> _The data_
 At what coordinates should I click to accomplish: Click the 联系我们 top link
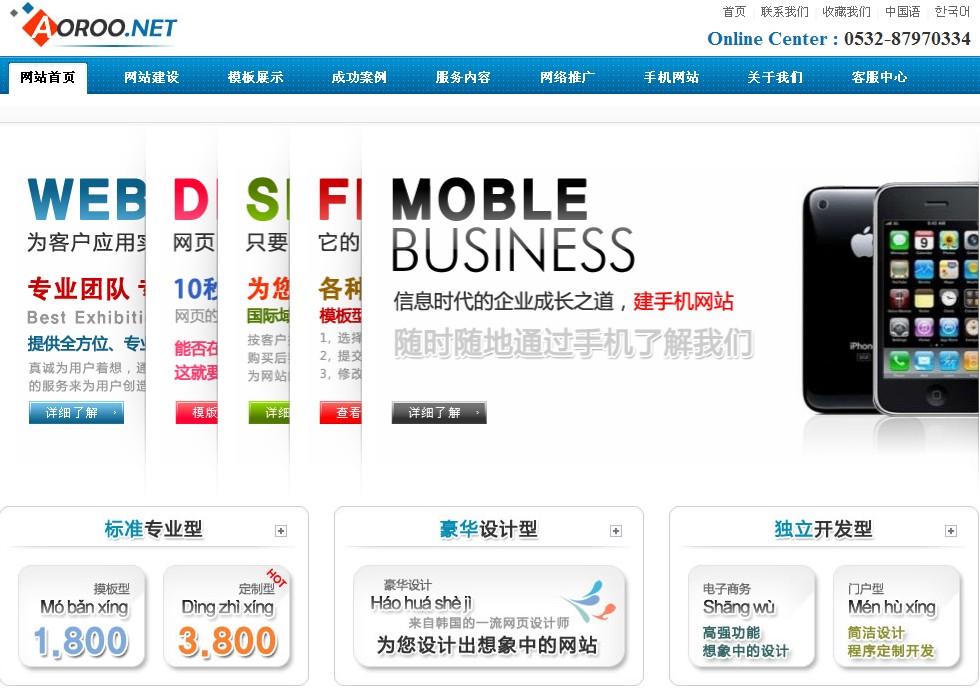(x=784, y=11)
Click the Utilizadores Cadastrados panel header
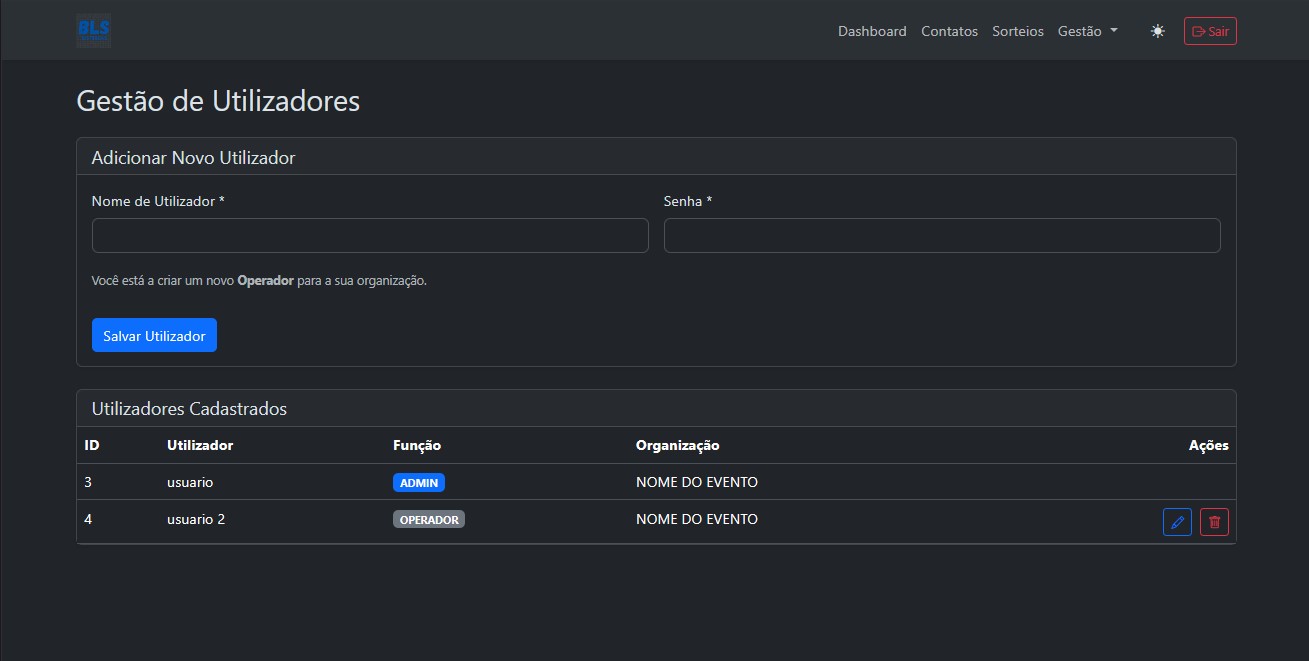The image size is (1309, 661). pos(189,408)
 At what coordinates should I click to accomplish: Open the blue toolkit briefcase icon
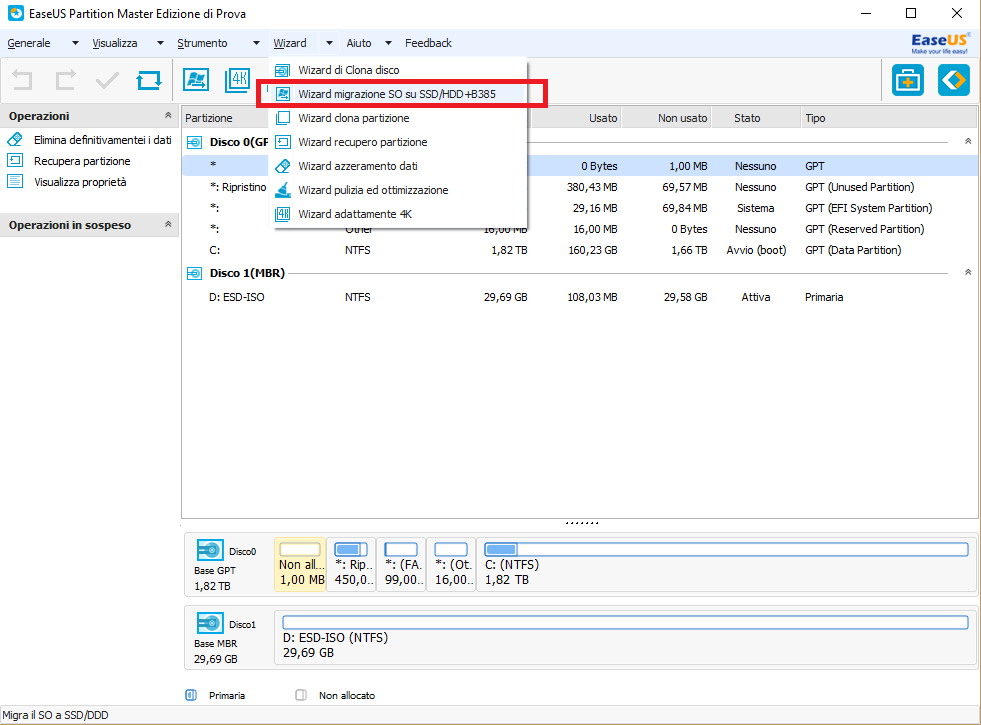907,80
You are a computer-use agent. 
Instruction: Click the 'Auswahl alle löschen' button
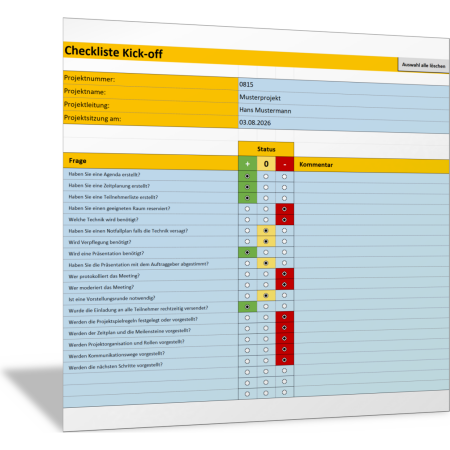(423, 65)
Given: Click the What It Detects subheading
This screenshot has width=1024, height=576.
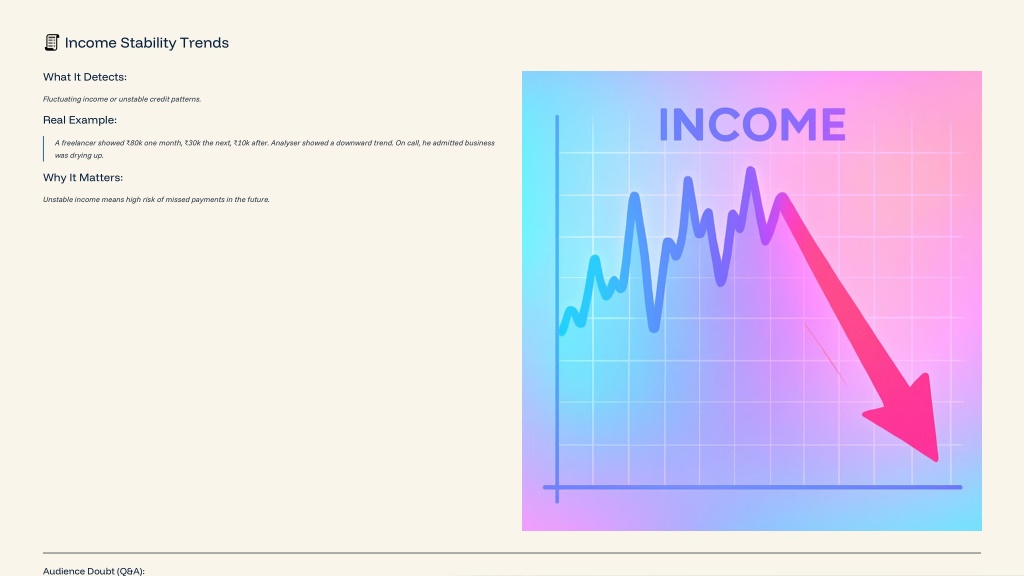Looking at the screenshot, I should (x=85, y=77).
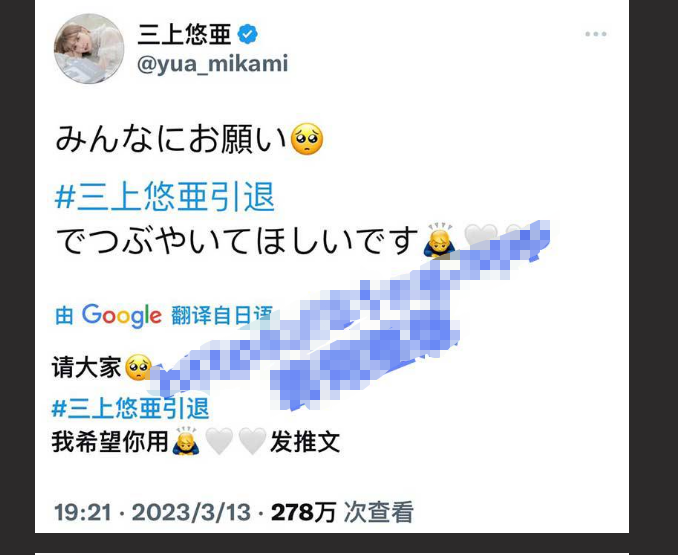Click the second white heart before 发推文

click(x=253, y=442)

> _What is expected_
Each line from the one holding "Instruction: Click the" through the end of the listing is to be output exactly, both ends included, with no other lines and the pictures left out.

> _Answer box_
Instruction: Click the 'Auswahl alle löschen' button
(423, 65)
Given: Click the What It Detects subheading
This screenshot has width=1024, height=576.
Looking at the screenshot, I should (x=85, y=77).
Click the second white heart before 发推文

click(x=253, y=442)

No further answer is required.